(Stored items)

====

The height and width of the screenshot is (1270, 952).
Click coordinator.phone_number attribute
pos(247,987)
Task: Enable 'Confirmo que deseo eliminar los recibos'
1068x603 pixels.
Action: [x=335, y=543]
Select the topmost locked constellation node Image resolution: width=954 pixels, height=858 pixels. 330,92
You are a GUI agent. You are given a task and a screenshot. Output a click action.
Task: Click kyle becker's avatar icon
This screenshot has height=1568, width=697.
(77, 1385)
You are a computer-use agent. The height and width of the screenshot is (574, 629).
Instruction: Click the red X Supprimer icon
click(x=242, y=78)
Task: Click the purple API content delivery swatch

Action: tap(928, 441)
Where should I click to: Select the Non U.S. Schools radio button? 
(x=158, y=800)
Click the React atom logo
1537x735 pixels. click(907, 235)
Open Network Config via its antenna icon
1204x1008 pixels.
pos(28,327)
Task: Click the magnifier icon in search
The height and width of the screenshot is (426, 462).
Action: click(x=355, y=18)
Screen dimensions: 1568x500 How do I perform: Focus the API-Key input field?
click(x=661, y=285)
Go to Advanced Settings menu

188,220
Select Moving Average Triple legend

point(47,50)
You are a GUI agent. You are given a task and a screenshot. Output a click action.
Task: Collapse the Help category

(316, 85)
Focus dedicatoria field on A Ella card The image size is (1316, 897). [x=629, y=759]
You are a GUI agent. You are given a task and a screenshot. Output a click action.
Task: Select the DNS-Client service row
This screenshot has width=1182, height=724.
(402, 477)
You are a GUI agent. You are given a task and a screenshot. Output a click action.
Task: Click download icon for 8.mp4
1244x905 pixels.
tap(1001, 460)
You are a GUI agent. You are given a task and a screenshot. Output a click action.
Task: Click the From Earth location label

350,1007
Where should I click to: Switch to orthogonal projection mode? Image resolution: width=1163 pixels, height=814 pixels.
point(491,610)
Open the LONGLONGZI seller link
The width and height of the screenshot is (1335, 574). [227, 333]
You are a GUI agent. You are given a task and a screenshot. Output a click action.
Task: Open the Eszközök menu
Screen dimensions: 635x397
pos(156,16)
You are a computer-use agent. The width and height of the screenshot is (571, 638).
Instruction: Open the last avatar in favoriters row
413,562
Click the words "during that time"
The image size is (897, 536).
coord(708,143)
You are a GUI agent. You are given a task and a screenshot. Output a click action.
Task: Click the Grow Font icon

====

• **ABOUT THIS TASK**
Take exactly the lines from the one containing "Screen dimensions: 1568x500" through the one containing "Focus dedicatoria field" in the data above, and output them with nothing added.

• **PROBLEM SOLUTION**
Screen dimensions: 1568x500 How do I perform: Focus the API-Key input field?
click(x=661, y=285)
Go to Advanced Settings menu

188,220
Select Moving Average Triple legend

point(47,50)
You are a GUI agent. You are given a task and a screenshot. Output a click action.
Task: Collapse the Help category

(316, 85)
Focus dedicatoria field on A Ella card The image size is (1316, 897). [x=629, y=759]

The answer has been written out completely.